(Saved data entries)
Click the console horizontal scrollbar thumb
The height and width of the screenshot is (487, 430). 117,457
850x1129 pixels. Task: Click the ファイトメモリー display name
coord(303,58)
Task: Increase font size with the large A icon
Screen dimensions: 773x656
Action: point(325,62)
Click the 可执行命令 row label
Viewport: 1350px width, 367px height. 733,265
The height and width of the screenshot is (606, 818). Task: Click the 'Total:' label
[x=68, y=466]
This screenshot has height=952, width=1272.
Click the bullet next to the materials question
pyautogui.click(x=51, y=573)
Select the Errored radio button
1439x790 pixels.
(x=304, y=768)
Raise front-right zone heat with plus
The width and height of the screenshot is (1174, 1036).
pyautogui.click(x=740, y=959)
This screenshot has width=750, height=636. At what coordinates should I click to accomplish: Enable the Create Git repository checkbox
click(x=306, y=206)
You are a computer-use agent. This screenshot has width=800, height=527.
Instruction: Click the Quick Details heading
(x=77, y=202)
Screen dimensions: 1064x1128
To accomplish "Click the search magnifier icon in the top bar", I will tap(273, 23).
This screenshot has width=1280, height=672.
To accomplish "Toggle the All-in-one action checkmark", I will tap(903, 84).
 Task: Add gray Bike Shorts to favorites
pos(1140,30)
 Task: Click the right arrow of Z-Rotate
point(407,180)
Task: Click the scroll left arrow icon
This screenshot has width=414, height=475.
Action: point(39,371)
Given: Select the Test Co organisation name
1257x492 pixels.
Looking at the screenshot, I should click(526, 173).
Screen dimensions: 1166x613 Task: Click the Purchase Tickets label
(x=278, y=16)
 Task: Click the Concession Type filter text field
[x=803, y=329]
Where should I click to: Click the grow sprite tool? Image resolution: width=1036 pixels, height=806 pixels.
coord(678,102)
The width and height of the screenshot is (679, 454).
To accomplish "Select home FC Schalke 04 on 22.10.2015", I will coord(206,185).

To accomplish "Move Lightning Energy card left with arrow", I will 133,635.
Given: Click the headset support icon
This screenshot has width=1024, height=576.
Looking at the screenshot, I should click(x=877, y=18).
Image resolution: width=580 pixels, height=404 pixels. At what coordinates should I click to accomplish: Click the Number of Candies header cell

**HOW TO COMPLETE THIS TASK**
Copy each record above so that no word or mark differs.

**EXPECTED ANSWER**
Click the console horizontal scrollbar thumb
The height and width of the screenshot is (487, 430). 117,457
850x1129 pixels. Task: Click the ファイトメモリー display name
coord(303,58)
Task: Increase font size with the large A icon
Screen dimensions: 773x656
Action: point(325,62)
Click the 可执行命令 row label
Viewport: 1350px width, 367px height. 733,265
The height and width of the screenshot is (606, 818). Task: Click the 'Total:' label
[x=68, y=466]
This screenshot has height=952, width=1272.
Click the bullet next to the materials question
pyautogui.click(x=51, y=573)
Select the Errored radio button
1439x790 pixels.
(x=304, y=768)
Raise front-right zone heat with plus
The width and height of the screenshot is (1174, 1036).
pyautogui.click(x=740, y=959)
This screenshot has width=750, height=636. At what coordinates should I click to accomplish: Enable the Create Git repository checkbox
click(x=306, y=206)
You are a computer-use agent. This screenshot has width=800, height=527.
Instruction: Click the Quick Details heading
(x=77, y=202)
Screen dimensions: 1064x1128
To accomplish "Click the search magnifier icon in the top bar", I will tap(273, 23).
This screenshot has width=1280, height=672.
To accomplish "Toggle the All-in-one action checkmark", I will tap(903, 84).
 Task: Add gray Bike Shorts to favorites
pos(1140,30)
 Task: Click the right arrow of Z-Rotate
point(407,180)
Task: Click the scroll left arrow icon
This screenshot has width=414, height=475.
Action: point(39,371)
Given: Select the Test Co organisation name
1257x492 pixels.
Looking at the screenshot, I should click(526, 173).
Screen dimensions: 1166x613 Task: Click the Purchase Tickets label
(x=278, y=16)
 Task: Click the Concession Type filter text field
[x=803, y=329]
Where should I click to: Click the grow sprite tool? Image resolution: width=1036 pixels, height=806 pixels.
coord(678,102)
The width and height of the screenshot is (679, 454).
To accomplish "Select home FC Schalke 04 on 22.10.2015", I will coord(206,185).

To accomplish "Move Lightning Energy card left with arrow", I will 133,635.
Given: Click the headset support icon
This screenshot has width=1024, height=576.
Looking at the screenshot, I should click(x=877, y=18).
Image resolution: width=580 pixels, height=404 pixels. At what coordinates should I click to accomplish: Click the Number of Candies header cell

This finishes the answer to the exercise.